As I looked up at the top three floors, I can imagine the plight of the poor teenage and twenty-something women who toiled there day-in-day-out for next to nothing, most of them immigrants who spoke little English. The owners locked the doors so they couldn't take breaks or steal any fabric for their own families, and that, combined with the fire trucks insufficient ladders, which could only reach to the sixth floor, caused many of these women to jump from the windows to their deaths, much to the horror of the crowds gathered. A number of people that day saw a couple kiss at a window before falling together to the concrete below as they realized the fire was inescapable.
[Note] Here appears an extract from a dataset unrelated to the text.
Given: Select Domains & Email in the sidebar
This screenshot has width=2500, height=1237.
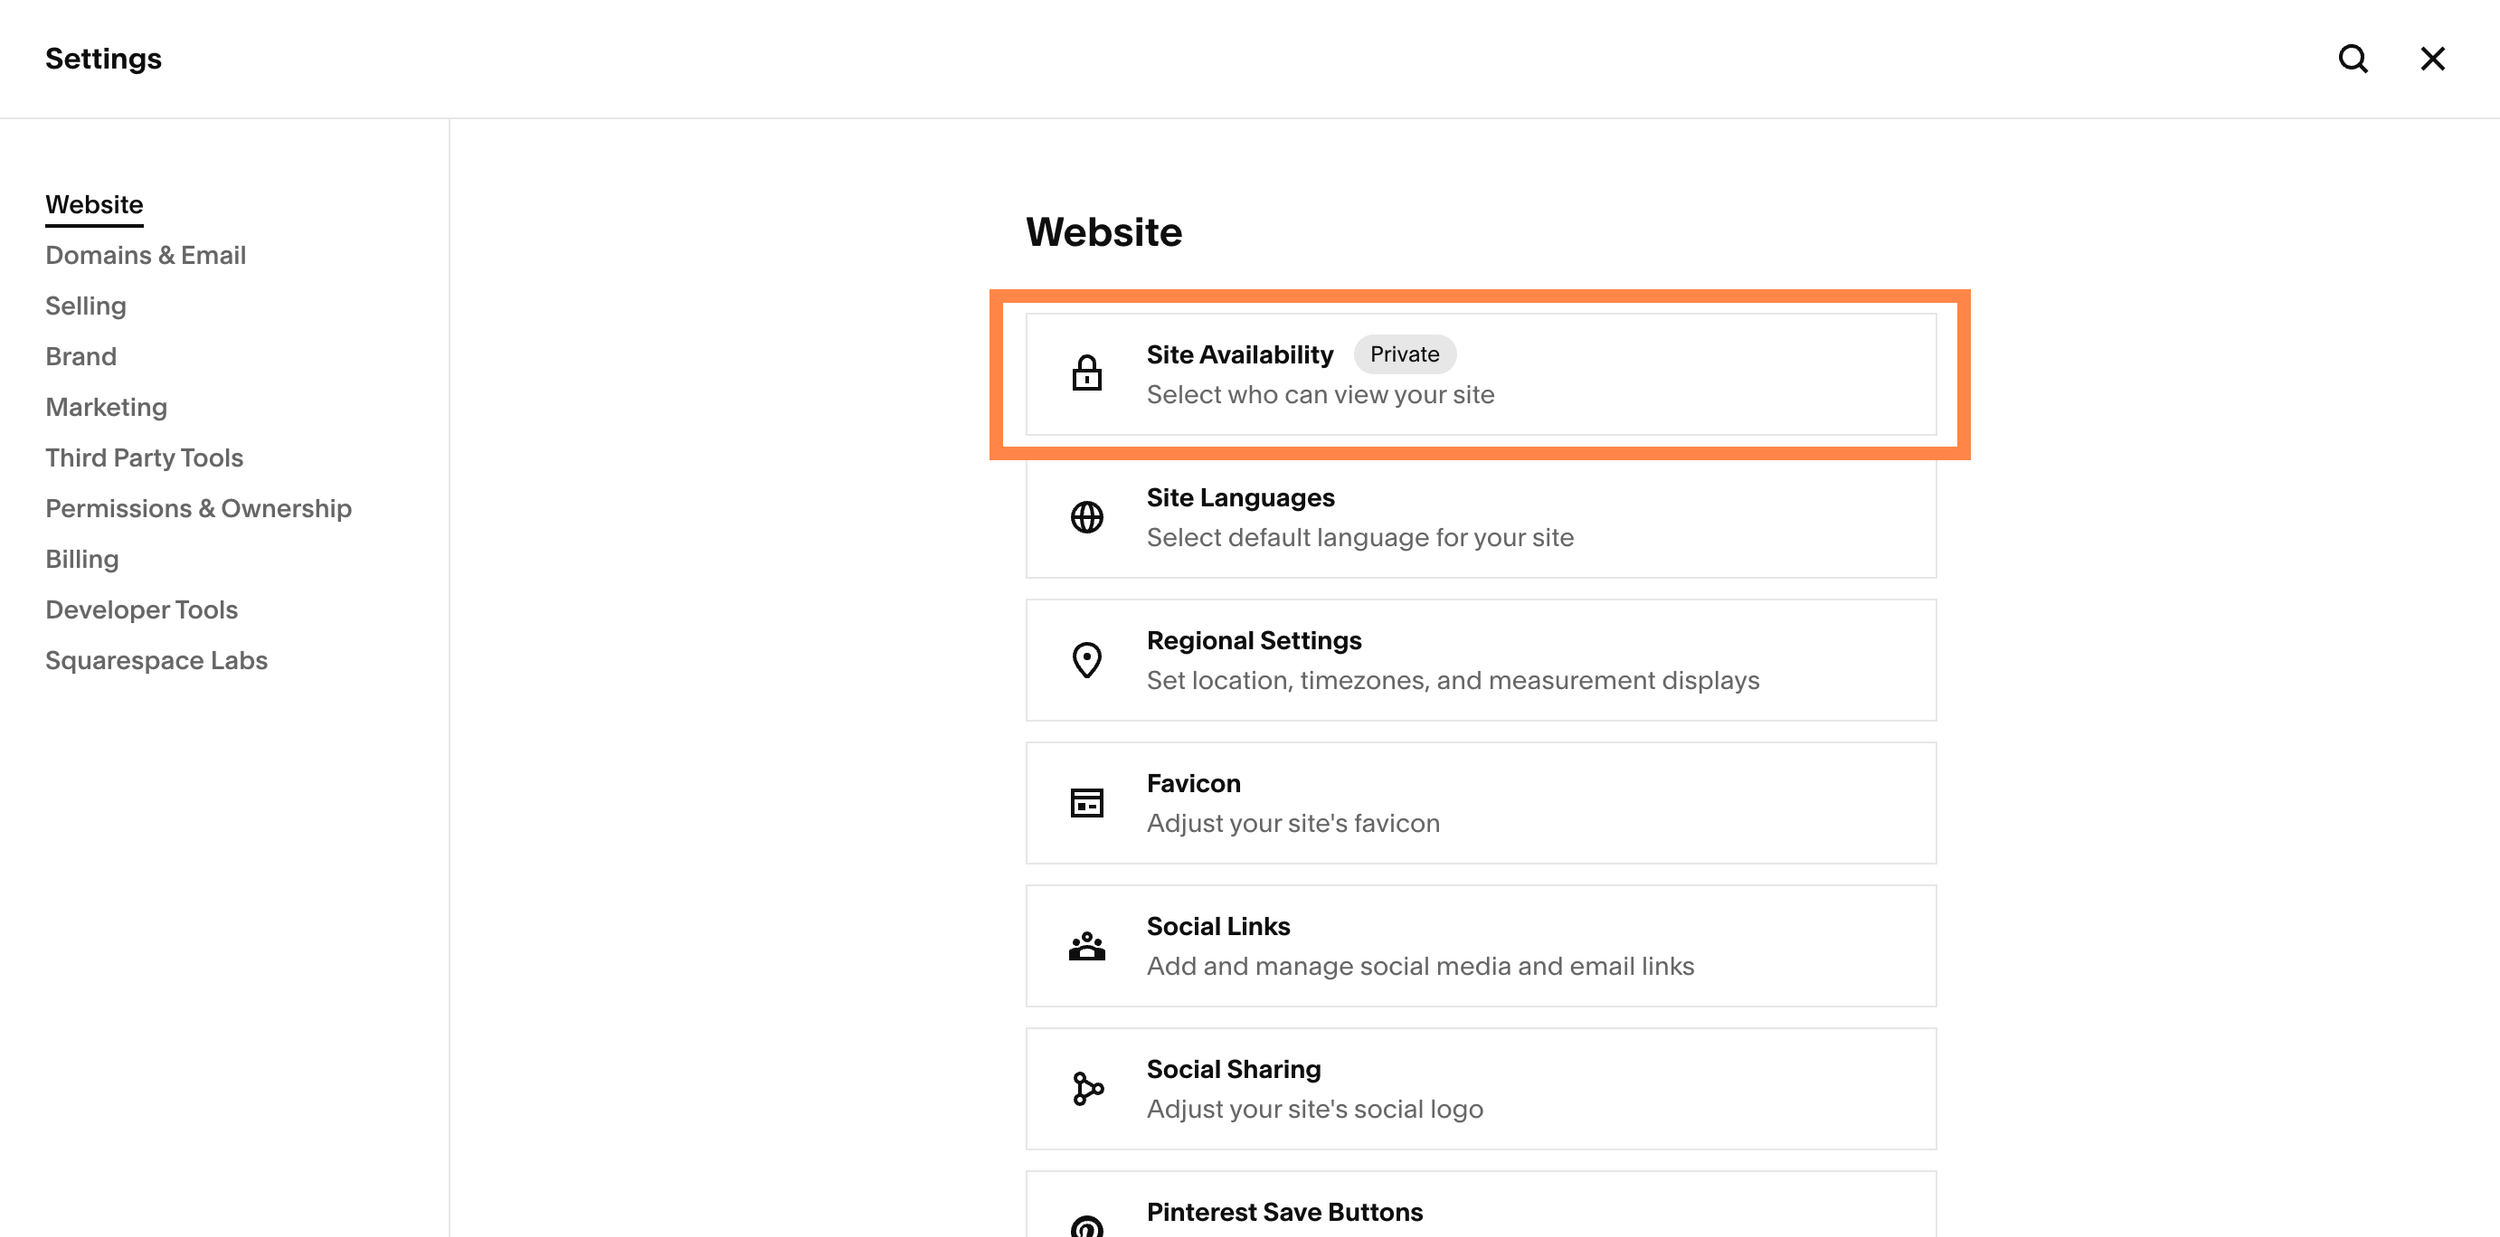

In the end, the owners of the factory, Max Blanck and Isaac Harris, were put on trial for the murder of 146 men and women, but were acquitted because the prosecution was unable to prove that the owners new the fire exits were locked. However, they lost a civil suit in 1913 in which the families of victims won compensation in the amount of a mere $75 a life, spare change compared to the $60,000 Harris and Blanck received from the insurance company. That same year, Max Blanck was arrested once again for locking the doors to his factory, and was fined $20.

It's hard to be poor and live in this city now, but stories like this just show some of the injustices the poor endured back then. After taking a few shots of the area and looking around once more, I headed to my cousin's salon on Elizabeth street for a quickie haircut because I had an interview the next day, a response to something I actually applied to online. Yeah, I'm shocked, too.